Le Comité permanent de la citoyenneté et de l'immigration, dont je fais partie, réalise actuellement une étude préalable de l'objet du projet de loi. Nous avons entendu un certain nombre de témoins, mais de nombreux autres nous ont écrit pour nous faire part de leur désir de comparaître lorsque le projet de loi sera renvoyé au comité pour l'étude en bonne et due forme. Compte tenu du fait que les conservateurs ont limité le débat à la Chambre au moyen de l'attribution de temps, je crains que nous ne soyons pas en mesure de faire une étude complète du projet de loi à l'étape de l'étude en comité et que nous ne puissions pas entendre davantage de témoins.

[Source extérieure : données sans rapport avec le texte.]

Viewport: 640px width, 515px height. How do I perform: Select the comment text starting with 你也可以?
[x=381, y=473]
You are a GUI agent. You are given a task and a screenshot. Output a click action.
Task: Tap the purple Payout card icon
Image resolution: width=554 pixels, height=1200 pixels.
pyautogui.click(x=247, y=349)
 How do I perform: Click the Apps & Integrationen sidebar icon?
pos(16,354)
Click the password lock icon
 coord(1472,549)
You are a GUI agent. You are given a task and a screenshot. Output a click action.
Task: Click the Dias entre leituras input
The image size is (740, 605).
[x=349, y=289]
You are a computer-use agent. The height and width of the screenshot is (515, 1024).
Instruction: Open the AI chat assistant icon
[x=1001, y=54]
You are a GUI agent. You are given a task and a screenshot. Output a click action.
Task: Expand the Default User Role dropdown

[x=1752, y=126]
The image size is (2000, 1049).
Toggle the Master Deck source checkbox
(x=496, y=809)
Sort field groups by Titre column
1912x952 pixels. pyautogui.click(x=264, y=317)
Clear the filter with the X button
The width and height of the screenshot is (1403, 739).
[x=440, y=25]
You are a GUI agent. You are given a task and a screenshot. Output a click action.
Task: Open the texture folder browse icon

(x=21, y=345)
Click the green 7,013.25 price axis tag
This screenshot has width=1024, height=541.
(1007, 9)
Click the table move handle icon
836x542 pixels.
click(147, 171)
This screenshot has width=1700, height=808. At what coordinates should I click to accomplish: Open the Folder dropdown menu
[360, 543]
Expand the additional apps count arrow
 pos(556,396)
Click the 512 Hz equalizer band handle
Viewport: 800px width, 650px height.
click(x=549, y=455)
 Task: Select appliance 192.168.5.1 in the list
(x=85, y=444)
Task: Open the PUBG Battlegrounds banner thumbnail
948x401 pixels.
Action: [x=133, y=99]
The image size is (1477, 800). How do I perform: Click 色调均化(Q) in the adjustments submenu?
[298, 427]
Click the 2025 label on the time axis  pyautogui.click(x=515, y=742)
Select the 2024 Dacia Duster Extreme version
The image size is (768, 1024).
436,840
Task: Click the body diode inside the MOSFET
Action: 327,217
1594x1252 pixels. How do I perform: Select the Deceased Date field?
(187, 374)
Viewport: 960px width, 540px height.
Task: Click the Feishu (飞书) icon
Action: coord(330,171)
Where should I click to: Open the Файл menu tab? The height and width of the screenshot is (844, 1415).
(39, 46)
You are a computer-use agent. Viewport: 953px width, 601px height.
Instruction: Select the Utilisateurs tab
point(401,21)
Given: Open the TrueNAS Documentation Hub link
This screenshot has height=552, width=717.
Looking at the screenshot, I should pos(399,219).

J'aimerais mentionner deux des organisations qui ont demandé à comparaître. Il ne s'agit pas de particuliers. Les Canadiens qui souhaitent témoigner à titre personnel devraient pouvoir le faire. Le Haut Commissariat des Nations Unies pour les réfugiés souhaite faire une présentation, mais il ne le pourra pas. Amnistie Internationale souhaite faire une présentation, mais elle ne le pourra probablement pas. Il s'agit dans les deux cas de témoins experts qui ont indiqué vouloir témoigner devant le comité, mais je crains que nous ne puissions pas étudier le projet de loi comme il se doit lorsqu'il sera renvoyé au comité.
Un des éléments positifs du projet de loi est le problème des Canadiens ayant perdu leur citoyenneté. Il est grand temps que celui-ci soit réglé puisqu'il s'agit d'une situation injuste qui perdure depuis trop longtemps. Le Conseil canadien pour les réfugiés et quelques autres témoins nous ont dit qu'ils étaient favorables aux mesures visant à corriger ces exclusions injustes qui durent depuis des décennies. Il s'agit bien sûr des Canadiens dépossédés de leur citoyenneté qui sont nés avant 1947.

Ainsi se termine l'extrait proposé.